======== ИСТОЧНИК

Профессор Влажнов

Георгий Панушкин
Профессор Влажнов.

    Однажы после получки на журфаке, где по совместительству я работал преподавателем на вечернем отделении, мы прямо на кафедре теории и практики партийно-советской печати устроили небольшой сабантуй. Поводом для дружеской попойки, как всегда, мог послужить самый примитивный случай, в данном конкретном примере — получка.
    Преподаватели тогда были в основном люди молодые. На таких девичниках (на кафедре работали в основном девицы) всегда было весело. Текущие новости обсуждались весьма эмоционально. Их всегда было полно. Политические страсти в стране не утихали. Разлихие анекдоты о Брежневе рассказывали на каждом углу Москвы. После хрущёвской "оттепели" немного поугас интерес к поэзии Евтушенко и Вознесенского, но они по-прежнему оставались нашими кумирами.
    Журфак уже давно переехал через улицу Герцена из здания, где мы учились в крайне стеснённых условиях, в отдельный величественный корпус с памятником Ломоносову в просторном дворе.
    Руководителем кафедры состоял тогда молодой профессор Евгений Александрович Влажнов. Были мы с ним в приятельских отношениях. Вел я по этой кафедре спецкурс "Экономический обозреватель в газете". В то время на факультете по инициативе декана Ясеня Николаевича Засурского было организовано специальное вечернее отделение для практических работников. Как правило, они имели уже высшее инженерное или экономическое образование и работали в средствах массовой информации. Вполне справедливо, они хотели иметь и университетский диплом. Молодые люди обладали пытливым умом и поразительной настойчивостью.
    Среди студентов были исключительно одарённые личности, оставившие заметный след в политической и литературной жизни России. Юрий Батурин, юрист по образованию, если вы помните, был весьма влиятельной фигурой в окружении президента Ельцина. Затем, в середине февраля 1998 года в печати промелькнуло сообщение, что он зачислен в отряд космонавтов и ему присвоено звание космонавт-исследователь. И он побывал в космическом полёте.

================

## ВЫПОЛНИТЕ ЗАДАНИЯ
(1) Ответьте по тексту о профессоре Влажнове:
(а) Как назывался спецкурс, который вёлся на кафедре?
(б) Кем по образованию был Юрий Батурин?
(в) Чей памятник стоит во дворе нового корпуса журфака?
(2) Воспроизведите фрагмент текста о профессоре Влажнове: всё, начиная со слов "Преподаватели тогда были" и вплоть до слов "в просторном дворе.".
(3) Определите, согласуются ли утверждения с текстом о профессоре Влажнове:
(а) Кафедрой руководил пожилой профессор.
(б) На кафедре работали в основном девицы.
(в) Вечернее отделение было организовано по инициативе декана Засурского.
Приведённые далее строки — самостоятельный материал, не связанный с текстом о профессоре Влажнове.

======== ИСХОДНЫЕ ДАННЫЕ

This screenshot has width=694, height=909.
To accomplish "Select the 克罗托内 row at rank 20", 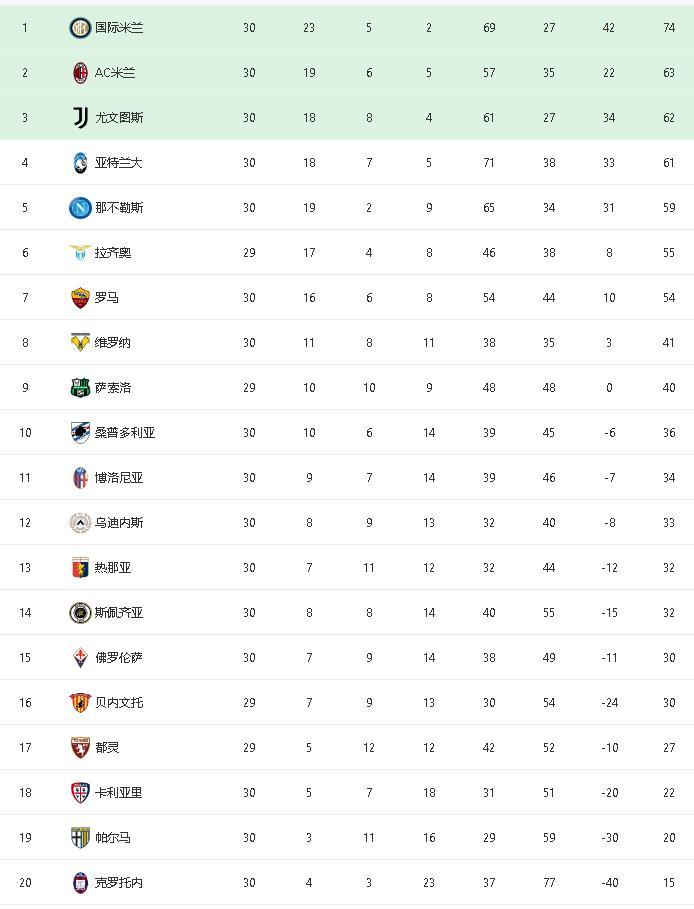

================

## ОТВЕТЫ ПО ПОРЯДКУ
(1)
(а) «Экономический обозреватель в газете».
(б) Юристом.
(в) Памятник Ломоносову.

(2)
Преподаватели тогда были в основном люди молодые. На таких девичниках (на кафедре работали в основном девицы) всегда было весело. Текущие новости обсуждались весьма эмоционально. Их всегда было полно. Политические страсти в стране не утихали. Разлихие анекдоты о Брежневе рассказывали на каждом углу Москвы. После хрущёвской "оттепели" немного поугас интерес к поэзии Евтушенко и Вознесенского, но они по-прежнему оставались нашими кумирами.
    Журфак уже давно переехал через улицу Герцена из здания, где мы учились в крайне стеснённых условиях, в отдельный величественный корпус с памятником Ломоносову в просторном дворе.

(3)
(а) Нет: «Руководителем кафедры состоял тогда молодой профессор Евгений Александрович Влажнов».
(б) Да: «на кафедре работали в основном девицы».
(в) Да: «по инициативе декана Ясеня Николаевича Засурского было организовано специальное вечернее отделение для практических работников».